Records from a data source
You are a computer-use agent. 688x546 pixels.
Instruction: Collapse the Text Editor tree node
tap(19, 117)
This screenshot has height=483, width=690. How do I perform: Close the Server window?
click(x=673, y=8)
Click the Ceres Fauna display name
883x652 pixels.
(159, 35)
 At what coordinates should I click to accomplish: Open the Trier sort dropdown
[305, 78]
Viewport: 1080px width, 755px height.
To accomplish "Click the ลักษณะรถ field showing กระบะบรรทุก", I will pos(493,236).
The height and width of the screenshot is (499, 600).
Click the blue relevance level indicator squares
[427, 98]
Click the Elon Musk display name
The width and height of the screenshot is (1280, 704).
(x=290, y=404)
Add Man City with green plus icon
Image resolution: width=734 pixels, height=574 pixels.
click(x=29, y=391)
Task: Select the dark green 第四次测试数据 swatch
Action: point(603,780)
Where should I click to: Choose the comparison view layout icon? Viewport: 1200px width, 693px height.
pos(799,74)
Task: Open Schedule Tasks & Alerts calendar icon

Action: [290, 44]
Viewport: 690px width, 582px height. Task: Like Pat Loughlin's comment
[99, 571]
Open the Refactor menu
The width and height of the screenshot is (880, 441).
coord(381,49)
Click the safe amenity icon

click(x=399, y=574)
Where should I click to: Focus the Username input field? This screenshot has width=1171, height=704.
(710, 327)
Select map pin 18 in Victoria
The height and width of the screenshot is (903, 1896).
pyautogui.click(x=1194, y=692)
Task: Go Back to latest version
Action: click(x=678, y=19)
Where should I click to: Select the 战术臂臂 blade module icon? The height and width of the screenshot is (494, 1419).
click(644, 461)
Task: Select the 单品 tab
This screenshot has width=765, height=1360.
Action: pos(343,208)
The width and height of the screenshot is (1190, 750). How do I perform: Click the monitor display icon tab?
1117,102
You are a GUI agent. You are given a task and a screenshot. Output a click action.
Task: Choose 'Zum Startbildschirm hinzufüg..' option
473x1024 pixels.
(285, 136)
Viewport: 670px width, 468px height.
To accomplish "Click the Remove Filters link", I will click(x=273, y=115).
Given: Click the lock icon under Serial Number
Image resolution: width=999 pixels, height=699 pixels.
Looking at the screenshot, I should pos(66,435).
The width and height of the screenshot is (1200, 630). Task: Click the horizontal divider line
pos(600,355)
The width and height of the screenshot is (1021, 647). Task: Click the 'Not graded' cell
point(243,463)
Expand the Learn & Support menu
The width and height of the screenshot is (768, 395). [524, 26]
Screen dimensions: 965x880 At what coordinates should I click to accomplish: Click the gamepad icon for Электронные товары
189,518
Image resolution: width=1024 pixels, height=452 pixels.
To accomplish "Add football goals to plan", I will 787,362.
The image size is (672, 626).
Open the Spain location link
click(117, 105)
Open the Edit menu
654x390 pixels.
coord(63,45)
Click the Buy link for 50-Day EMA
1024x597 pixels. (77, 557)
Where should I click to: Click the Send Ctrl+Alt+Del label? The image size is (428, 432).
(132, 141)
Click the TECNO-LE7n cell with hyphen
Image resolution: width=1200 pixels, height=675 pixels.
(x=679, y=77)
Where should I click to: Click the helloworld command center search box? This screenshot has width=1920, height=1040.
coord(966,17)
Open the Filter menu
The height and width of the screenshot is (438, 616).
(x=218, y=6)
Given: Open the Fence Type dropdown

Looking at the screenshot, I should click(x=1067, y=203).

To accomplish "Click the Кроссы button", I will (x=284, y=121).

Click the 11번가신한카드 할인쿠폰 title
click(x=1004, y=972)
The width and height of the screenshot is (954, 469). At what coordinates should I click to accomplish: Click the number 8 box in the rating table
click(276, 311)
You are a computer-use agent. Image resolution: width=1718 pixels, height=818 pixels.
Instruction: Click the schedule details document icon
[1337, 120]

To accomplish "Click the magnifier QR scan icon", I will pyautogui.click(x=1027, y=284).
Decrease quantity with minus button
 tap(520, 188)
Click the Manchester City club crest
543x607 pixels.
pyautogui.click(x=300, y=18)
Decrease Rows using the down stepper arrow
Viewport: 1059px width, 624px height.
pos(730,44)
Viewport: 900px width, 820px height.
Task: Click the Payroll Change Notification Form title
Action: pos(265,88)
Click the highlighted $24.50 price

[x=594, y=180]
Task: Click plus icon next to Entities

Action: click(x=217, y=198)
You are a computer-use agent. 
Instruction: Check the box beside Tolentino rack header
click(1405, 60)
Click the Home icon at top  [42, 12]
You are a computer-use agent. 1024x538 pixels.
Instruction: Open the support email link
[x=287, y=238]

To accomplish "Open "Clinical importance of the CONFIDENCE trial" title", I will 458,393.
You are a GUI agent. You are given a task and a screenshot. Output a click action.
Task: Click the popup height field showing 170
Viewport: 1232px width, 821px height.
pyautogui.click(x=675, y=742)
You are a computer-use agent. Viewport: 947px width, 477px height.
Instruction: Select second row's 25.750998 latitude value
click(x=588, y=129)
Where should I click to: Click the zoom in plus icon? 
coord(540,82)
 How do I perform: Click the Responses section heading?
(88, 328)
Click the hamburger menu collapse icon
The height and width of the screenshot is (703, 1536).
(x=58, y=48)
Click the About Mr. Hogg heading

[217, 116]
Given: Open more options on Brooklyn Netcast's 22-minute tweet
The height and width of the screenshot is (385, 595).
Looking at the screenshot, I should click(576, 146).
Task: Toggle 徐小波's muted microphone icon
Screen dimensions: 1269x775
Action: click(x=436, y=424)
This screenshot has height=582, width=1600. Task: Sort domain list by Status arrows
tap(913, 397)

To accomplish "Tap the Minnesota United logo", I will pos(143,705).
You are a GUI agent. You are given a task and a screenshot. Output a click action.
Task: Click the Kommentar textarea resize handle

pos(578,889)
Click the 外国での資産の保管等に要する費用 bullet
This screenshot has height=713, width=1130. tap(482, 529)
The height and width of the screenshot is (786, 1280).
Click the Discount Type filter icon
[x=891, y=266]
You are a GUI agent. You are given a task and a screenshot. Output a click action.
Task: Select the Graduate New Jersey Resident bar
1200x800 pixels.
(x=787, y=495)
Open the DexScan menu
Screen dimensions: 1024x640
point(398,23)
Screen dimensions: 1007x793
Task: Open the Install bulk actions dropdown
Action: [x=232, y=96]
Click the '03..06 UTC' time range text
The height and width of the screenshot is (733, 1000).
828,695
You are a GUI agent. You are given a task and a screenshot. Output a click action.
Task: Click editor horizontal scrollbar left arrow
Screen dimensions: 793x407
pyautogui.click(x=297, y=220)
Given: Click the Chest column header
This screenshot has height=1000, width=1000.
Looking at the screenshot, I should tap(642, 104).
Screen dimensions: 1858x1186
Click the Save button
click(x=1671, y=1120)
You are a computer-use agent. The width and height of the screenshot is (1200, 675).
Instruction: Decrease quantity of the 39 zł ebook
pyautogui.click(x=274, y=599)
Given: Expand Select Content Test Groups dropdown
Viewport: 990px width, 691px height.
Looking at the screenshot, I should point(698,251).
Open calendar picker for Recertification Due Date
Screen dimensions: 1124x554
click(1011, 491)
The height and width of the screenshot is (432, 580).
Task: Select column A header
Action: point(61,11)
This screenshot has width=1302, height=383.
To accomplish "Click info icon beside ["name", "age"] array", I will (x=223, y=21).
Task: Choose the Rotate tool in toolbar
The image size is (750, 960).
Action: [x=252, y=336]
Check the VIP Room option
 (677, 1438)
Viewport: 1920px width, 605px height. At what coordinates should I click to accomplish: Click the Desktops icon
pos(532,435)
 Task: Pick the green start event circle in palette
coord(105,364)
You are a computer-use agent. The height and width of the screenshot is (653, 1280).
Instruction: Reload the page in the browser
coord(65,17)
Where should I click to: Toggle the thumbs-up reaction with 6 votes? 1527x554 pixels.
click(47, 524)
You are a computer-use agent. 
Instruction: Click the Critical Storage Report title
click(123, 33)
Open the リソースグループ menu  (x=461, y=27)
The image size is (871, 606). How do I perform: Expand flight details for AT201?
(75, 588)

> [Work task]:
Only the lines containing "City" are needed; copy each of them from the data.

> [Expected output]:
Add Man City with green plus icon
Click the Manchester City club crest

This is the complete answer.